A meal plan is great but in terms of weight loss and specific weight loss

One: the issue may or may not be as simple as meal planning
Two: Long term total and restrictive meal planning may not be needed

Working in terms of weight loss I use a rule called the two ingredient or two macro rule. All that means is that for 99% of people their weight issues (nutritional) are caused by either one or two ingredients/macro and not their complete eating habits in general. People with normal resting metabolic rates are going to be hyper responders or hyper sensitive to one to two ingredients or macro nutrients that they consume everyday. Some people may be hyper responders to carbs some may be hyper responsive to carbs when only consumed as refined carbs or added sugars. Others may be sensitive to fat, others protein excess.

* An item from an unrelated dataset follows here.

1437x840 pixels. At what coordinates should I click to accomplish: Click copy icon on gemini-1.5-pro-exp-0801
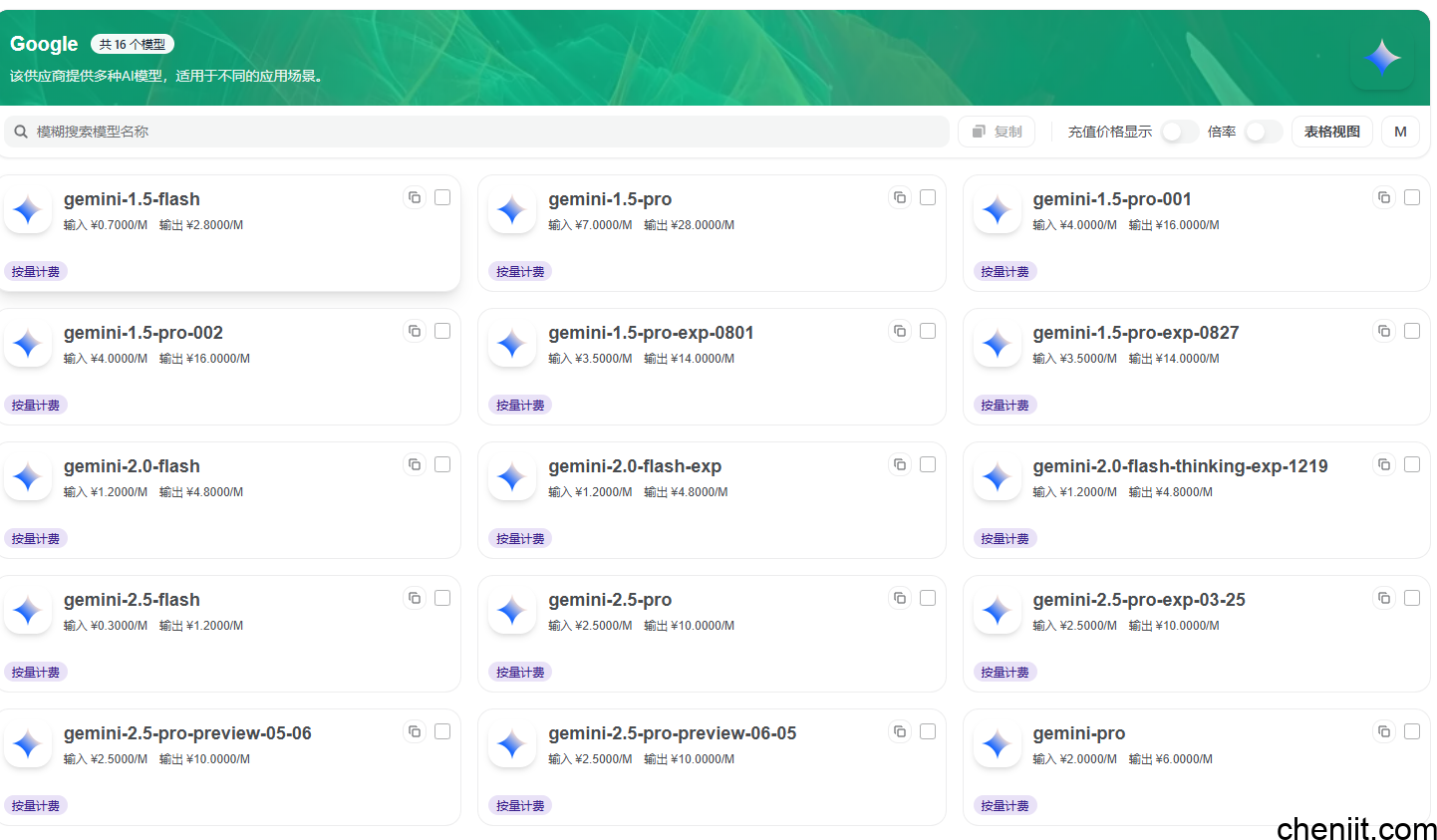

As a result eating healthy or eating for weight loss can and almost always looks very different from person to person.

Also, understanding what specific ingredients or macros you need to cut or manage will help you stay on track with your new meal plan as you won`t need to completely restrict yourself from all foods that you enjoy. This is where most people fail. There`s a point a few days, weeks or months down the road where temptation gets the best of them and that "cheat meal" turns into a cheat day, which turns into a cheat week then a cheat month and you are back to square one.

In terms of general health daily McDonalds runs are not a good idea but its very possible that its not the general McDonalds meal that`s hitting your guy but the way you are responding to specific things in that meal. Also understand that as you age the impact will become greater so if the impact seems greater recently, first take a visit to your general healthcare provider and make sure there are no underlying health issues causing the weight gain and if not understand your body may be telling you moving forward you are not going to be able to get away with your previous/current lifestyle.